- _SET PROBLEM_: Present the records as a Markdown table with the columns Row and Line, from the start of the records through the line containing "pyautogui.click(x=67, y=299)". Leave out blank lines.

- _MATERIAL SHOWN_:
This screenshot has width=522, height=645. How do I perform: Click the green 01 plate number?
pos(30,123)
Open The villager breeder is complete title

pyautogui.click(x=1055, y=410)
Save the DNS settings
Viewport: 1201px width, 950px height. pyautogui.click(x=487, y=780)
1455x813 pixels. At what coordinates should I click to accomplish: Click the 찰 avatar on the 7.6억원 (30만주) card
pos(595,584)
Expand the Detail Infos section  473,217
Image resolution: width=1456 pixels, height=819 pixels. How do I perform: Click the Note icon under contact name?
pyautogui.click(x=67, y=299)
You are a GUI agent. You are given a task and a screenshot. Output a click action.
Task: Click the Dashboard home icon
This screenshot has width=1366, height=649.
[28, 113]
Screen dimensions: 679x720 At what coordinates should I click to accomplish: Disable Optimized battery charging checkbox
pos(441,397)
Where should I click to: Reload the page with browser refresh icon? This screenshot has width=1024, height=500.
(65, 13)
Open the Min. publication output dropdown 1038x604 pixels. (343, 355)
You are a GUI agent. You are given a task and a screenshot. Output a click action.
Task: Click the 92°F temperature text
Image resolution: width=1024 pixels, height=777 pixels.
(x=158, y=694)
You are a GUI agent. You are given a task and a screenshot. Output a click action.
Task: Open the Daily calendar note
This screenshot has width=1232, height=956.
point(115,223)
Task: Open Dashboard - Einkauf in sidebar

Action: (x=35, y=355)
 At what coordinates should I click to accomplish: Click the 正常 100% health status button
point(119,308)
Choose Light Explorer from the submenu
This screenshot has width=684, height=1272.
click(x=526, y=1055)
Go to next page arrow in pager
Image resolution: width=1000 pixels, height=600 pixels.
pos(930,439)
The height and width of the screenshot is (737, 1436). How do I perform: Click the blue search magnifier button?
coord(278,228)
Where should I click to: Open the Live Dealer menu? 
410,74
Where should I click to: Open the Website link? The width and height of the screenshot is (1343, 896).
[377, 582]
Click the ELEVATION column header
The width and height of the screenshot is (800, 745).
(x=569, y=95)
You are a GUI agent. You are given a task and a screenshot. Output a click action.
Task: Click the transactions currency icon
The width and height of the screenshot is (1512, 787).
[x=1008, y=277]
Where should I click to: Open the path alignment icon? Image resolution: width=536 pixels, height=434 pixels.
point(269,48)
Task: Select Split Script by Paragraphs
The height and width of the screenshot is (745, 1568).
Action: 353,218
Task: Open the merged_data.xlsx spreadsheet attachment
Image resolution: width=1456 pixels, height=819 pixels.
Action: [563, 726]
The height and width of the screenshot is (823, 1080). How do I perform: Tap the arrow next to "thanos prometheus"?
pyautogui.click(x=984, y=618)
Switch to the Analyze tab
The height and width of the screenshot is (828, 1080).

- _COMPLETED TASK_:
| Row | Line |
|---|---|
| 1 | This screenshot has width=522, height=645. How do I perform: Click the green 01 plate number? |
| 2 | pos(30,123) |
| 3 | Open The villager breeder is complete title |
| 4 | pyautogui.click(x=1055, y=410) |
| 5 | Save the DNS settings |
| 6 | Viewport: 1201px width, 950px height. pyautogui.click(x=487, y=780) |
| 7 | 1455x813 pixels. At what coordinates should I click to accomplish: Click the 찰 avatar on the 7.6억원 (30만주) card |
| 8 | pos(595,584) |
| 9 | Expand the Detail Infos section  473,217 |
| 10 | Image resolution: width=1456 pixels, height=819 pixels. How do I perform: Click the Note icon under contact name? |
| 11 | pyautogui.click(x=67, y=299) |